Flint is tough enough to withstand these sorts of jibes but it is nonetheless admirable that she takes the stance she does. Firstly, she represents the will of her constituents and the country as a whole. Secondly, she reassures those of us who voted Remain but accept the result and are disturbed by the mass outbreak of democracy-denial on our side that we are not alone. It’s easy to stand up in Parliament or on Sky News and quiver about how your opponents are bringing fascism one goose-step closer. It’s much harder to stick up for your rivals, even when you hotly dispute their views, because, in the end, they won.
The Brexitariat scoffs at such talk. Flint should heed the wisdom of Edmund Burke in telling the electors of Bristol that an MP ‘owes you, not his industry only, but his judgment; and he betrays, instead of serving you, if he sacrifices it to your opinion‘.
Burke was correct in regard to the political settlement he described, but MPs upended that settlement when they voted for a referendum, vowed to enforce its outcome, voted to trigger Article 50 and sought election on manifestos pledging to honour the result. MPs chose to subordinate their judgment to that of the people and only decided to reassert it when the people made the wrong choice. If Flint seems like a tame delegate it is because those around her are faithless electors.
The Brexit debate has never moved past the Burke fault line.
Brexit will be a disaster, warn the latter-day Burkeans. It might well be but the people voted for it. Should a vote in favour of Scottish independence or a Corbyn government be disregarded to avoid the political and economic impacts?
The EU referendum was merely advisory, the result was secured through lies, and the Russians interfered. All may be true. But had the same process produced a Remain result, does anyone doubt the same people would be lauding the vote as a gold-standard democratic endorsement of our continuing membership of the EU?
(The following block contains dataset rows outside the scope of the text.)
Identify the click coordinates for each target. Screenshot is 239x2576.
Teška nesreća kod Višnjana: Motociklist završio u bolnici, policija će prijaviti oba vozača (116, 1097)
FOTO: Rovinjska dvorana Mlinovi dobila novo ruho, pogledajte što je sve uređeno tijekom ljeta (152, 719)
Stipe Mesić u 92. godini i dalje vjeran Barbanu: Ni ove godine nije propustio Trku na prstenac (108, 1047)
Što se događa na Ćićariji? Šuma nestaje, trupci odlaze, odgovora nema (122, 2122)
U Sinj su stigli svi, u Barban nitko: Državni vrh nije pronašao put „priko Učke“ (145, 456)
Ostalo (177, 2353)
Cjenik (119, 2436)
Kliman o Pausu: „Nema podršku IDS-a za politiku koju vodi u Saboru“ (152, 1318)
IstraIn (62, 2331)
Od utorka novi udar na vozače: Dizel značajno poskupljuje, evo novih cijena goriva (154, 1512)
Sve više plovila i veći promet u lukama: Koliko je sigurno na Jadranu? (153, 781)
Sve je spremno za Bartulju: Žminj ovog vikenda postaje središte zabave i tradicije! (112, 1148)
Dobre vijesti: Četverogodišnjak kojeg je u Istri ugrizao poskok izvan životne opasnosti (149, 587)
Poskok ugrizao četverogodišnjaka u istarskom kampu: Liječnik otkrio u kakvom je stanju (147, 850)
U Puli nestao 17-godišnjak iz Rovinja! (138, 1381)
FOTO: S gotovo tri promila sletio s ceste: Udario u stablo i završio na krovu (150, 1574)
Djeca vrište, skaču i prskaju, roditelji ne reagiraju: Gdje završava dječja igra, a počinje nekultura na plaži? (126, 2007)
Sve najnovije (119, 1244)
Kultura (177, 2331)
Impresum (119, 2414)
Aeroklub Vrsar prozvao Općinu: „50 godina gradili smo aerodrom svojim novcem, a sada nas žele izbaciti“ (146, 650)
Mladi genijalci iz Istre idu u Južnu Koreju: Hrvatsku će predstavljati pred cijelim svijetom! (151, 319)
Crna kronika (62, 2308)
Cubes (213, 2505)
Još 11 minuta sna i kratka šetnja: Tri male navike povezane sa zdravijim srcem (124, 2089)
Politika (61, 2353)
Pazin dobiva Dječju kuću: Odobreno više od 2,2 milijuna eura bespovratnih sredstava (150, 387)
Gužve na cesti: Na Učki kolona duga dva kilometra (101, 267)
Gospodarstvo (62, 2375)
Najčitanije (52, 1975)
MPs must represent their constituents’ interests rather than their prejudices. Even allowing that MPs are pursuing their constituents’ interests as opposed to their own preferences, are they able to discern interests beyond the immediate financial? Whether the Brexitariat likes it or not, there are many electors who prize national sovereignty and border control over economics, a worldview most MPs cannot begin to comprehend but a perfectly rational one all the same.
In the end, Brexit is as much about political and cultural capital as it is about our relationship with Europe. The liberal centre, which had won almost every battle for a generation, finally lost, and lost big, while voters on the other side of some of those battles finally claimed a victory.
Toynbee inadvertently stumbles onto this when she decries that Nigel Farage ‘has seven times failed to be elected MP’ but ‘has nonetheless shaped every step of the country’s disastrous path out of Europe’.
It’s true, but why might that be? Is it not because Farage capitalised on a cause with a large public constituency but no major party willing to champion it? Because MPs ignored voters’ interpretation of their interests, causing them to seek out someone who would listen?
Caroline Flint recognises what the Brexitariat does not: that unless the electorate accedes to Parliament’s will and puts Brexit from its mind forevermore, another Farage will come along, and another, and another after that. Leaving may not be healing but remaining pries the wound open for every passing demagogue to stick a finger in.